Le produit marche. Je me rends compte que, contrairement aux autres qui l’ont précédé, il a mis du temps avant que les mélomanes l’adoptent. Et actuellement, en soirée, les morceaux cartonnent, le public adore (il joue au Madison tous les mercredis et en acoustique, tous les jeudis, au restaurant Must - pub gratuite). Et je suis fier, aujourd’hui, de voir que celui qui a prédit que cet album allait faire son chemin et me valoir des lauriers est devenu ministre de la République.

 

 

Tu veux parler de Youssou Ndour ?

 

Oui. Voilà quelqu’un qui a un mérite inestimable. Ce gars est parvenu à rendre à la musique sénégalaise sa dignité, ainsi qu’à tous les hommes et femmes d’art. J’en profite, d’ailleurs, pour le féliciter et lui dire qu’il a mon soutien sans faille, pour l’aider à réussir sa mission.

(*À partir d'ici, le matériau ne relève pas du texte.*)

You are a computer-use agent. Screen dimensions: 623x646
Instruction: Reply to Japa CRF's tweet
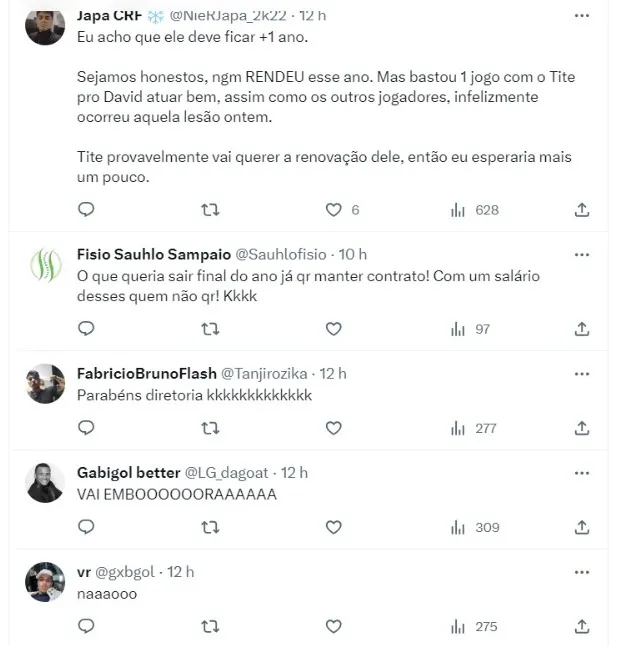[x=86, y=210]
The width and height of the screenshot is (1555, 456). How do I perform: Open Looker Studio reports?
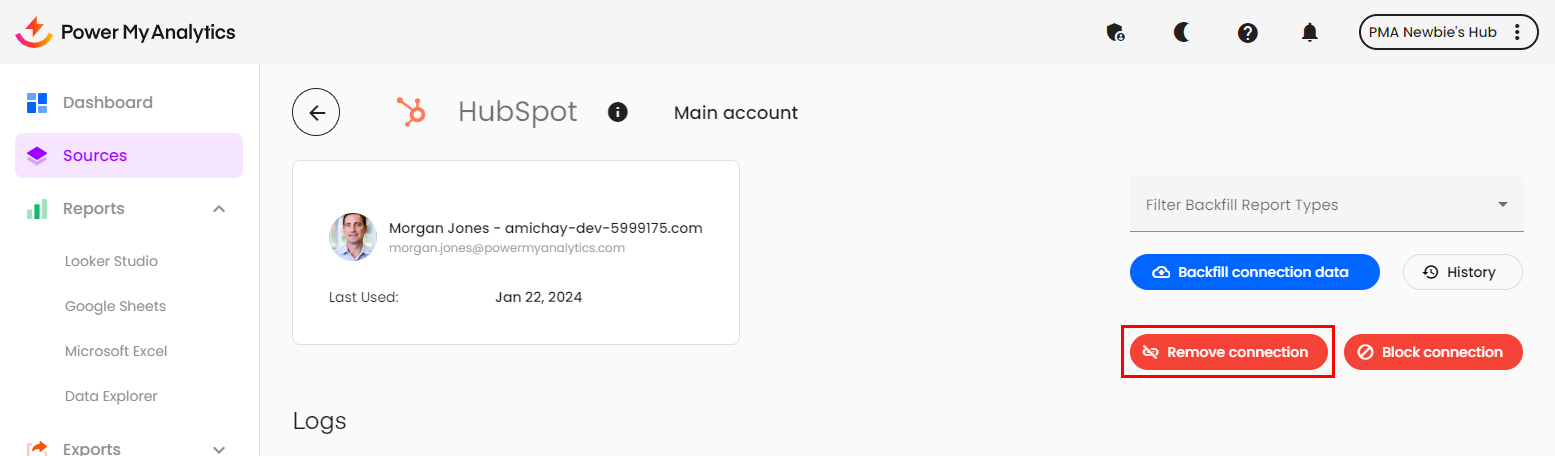click(111, 261)
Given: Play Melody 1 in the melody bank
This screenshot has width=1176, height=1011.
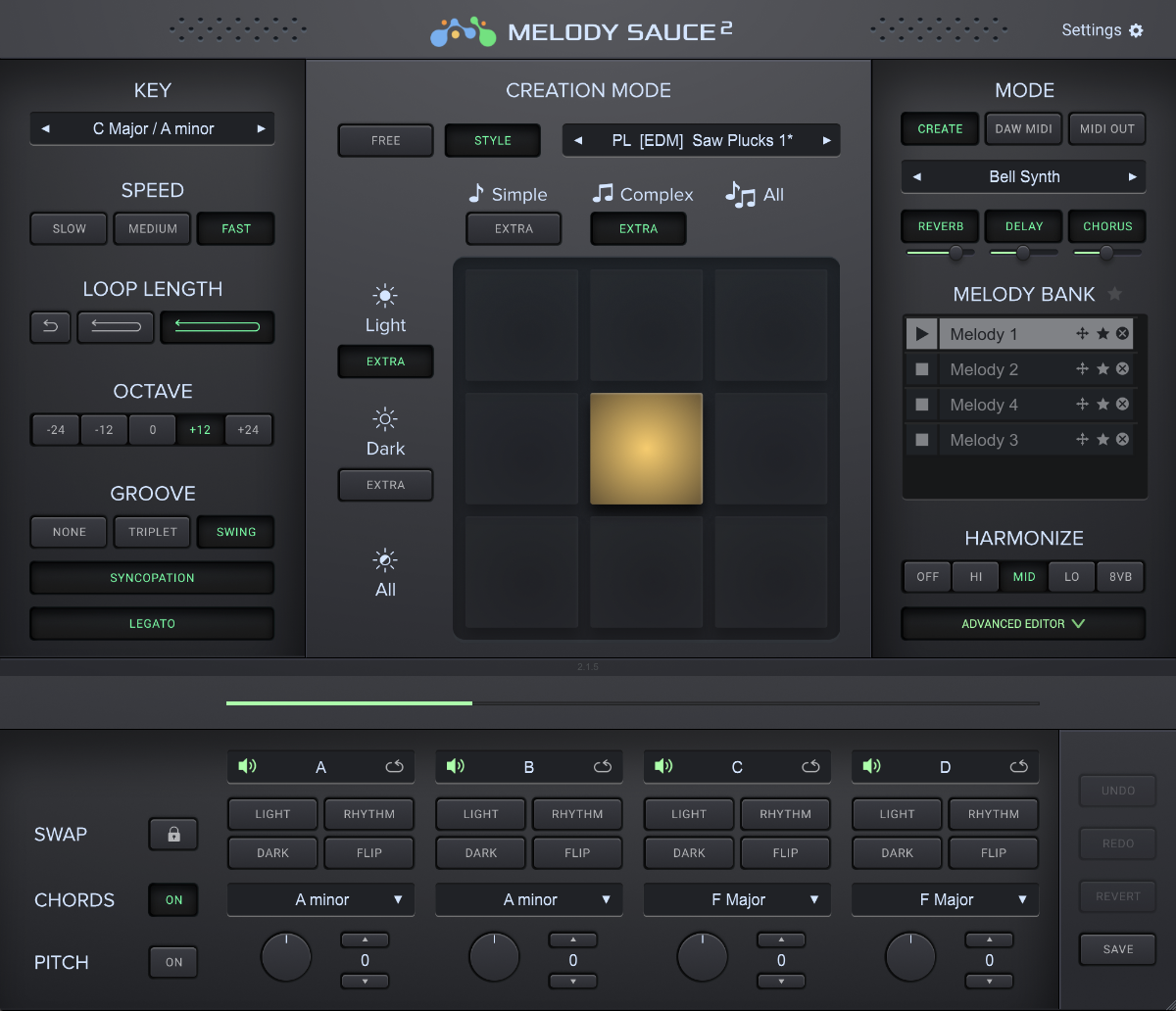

Car autant le président Macky Sall est très attendu, autant Youssou l’est aussi. Lors de l’enregistrement de ce produit, Youssou est venu jusqu’au studio et est resté deux heures avec nous, les musiciens et moi. Il y avait une très bonne ambiance. Quand il a fini d’écouter le produit, il m’a dit : ''Boy, tu en as pour 3 ou au moins 4 ans, parce que ça, c’est fort. Je suis content parce qu’on a retrouvé notre Nder''. Cela m’a beaucoup touché, venant d’une légende comme lui. En tout cas, il a l’occasion, aujourd’hui, de montrer son génie au monde entier, car il en a vraiment.